2. The raw material pretreatment equipment according to claim 1, characterized in that, In the ultrasonic cleaning unit, the ultrasonic frequency is 20-40kHz, the power density is 0.3-0.8W / cm², and the cleaning tank is equipped with a guide plate to make the particles move in a countercurrent.
3. The raw material pretreatment equipment according to claim 1, characterized in that, The moisture content of the particles exiting the centrifugal dehydration unit is less than 3%.
4. The raw material pretreatment equipment according to claim 1, characterized in that, The drying unit uses a fluidized bed dryer, with hot air being HEPA-filtered nitrogen gas at an inlet temperature of 90–120°C. After drying, the particle dew point is below -20°C.
5. The raw material pretreatment equipment according to claim 1, characterized in that, The inert gas protection system keeps the oxygen content inside the equipment below 100ppm, and all material channels are isolated by air curtains.

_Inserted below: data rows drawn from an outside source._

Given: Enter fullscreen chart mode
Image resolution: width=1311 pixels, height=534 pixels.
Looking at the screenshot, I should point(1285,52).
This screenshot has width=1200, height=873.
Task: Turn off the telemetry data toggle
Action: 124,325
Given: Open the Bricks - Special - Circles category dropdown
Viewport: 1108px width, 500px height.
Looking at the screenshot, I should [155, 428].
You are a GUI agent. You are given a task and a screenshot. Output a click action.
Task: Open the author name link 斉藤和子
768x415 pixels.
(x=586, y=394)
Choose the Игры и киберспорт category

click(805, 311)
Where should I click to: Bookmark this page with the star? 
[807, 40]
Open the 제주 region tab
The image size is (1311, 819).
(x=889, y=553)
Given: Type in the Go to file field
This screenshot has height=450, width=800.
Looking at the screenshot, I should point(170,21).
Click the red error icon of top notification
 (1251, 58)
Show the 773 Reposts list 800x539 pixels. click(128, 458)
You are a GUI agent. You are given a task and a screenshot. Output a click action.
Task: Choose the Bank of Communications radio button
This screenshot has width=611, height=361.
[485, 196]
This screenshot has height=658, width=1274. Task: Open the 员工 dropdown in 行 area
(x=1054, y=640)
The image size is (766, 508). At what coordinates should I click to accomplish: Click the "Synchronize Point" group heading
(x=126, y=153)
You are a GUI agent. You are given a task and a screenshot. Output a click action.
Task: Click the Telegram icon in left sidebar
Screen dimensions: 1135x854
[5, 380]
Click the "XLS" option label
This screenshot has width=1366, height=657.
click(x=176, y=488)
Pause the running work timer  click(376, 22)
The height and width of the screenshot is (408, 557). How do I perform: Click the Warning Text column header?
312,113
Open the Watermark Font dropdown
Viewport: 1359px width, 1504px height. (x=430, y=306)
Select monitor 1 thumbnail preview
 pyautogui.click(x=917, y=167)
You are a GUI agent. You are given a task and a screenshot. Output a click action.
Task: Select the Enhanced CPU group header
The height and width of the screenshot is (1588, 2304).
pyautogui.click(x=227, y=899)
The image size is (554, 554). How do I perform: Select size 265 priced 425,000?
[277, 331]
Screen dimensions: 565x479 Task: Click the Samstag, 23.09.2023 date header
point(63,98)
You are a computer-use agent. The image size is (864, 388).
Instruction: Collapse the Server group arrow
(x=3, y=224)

6. A raw material pretreatment method based on the equipment according to any one of claims 1 to 5, characterized in that... Includes the following steps: Step a: Multi-stage screening – Screen the yttrium oxide crystal particles to obtain particle sizes of 0.5mm to 3mm; Step b: Countercurrent ultrasonic cleaning – Ultrasonic cleaning is performed in a closed cleaning tank, and the cleanliness of the cleaning solution is controlled by an online turbidity meter; Step c: Centrifugation – Dehydrate until the moisture content is below 3%; Step d: Fluidized bed drying – drying to constant weight in a hot nitrogen atmosphere; Step e: Online particle size detection and feedback – Real-time monitoring of particle size distribution; the PLC system adjusts screening and feeding parameters based on the results. Step f: Inert gas protection and sealed discharge – nitrogen protection throughout the process, maintaining a sealed environment during discharge.
7. The raw material pretreatment method according to claim 6, characterized in that, In step b, the cleaning time is 5 to 15 minutes. When the turbidity is higher than the set threshold, fresh deionized water is automatically added.
8. The raw material pretreatment method according to claim 6, characterized in that, In step e, the target particle size range is 0.5–3 mm, the target D50 value is 1.5–2.0 mm, and the upper limit for fine powder content (<0.5 mm) is 3%.
9. The raw material pretreatment method according to claim 6, characterized in that, In step a, particles larger than 3 mm are returned to the sieve after being bypassed and crushed, while fine powder smaller than 0.5 mm is collected separately for the preparation of fine powder for interstitial filling.
10. The raw material pretreatment equipment according to claim 1, characterized in that, The surfaces of components that come into contact with materials are lined with polyurethane, ceramic, or Teflon coatings to prevent metal contamination.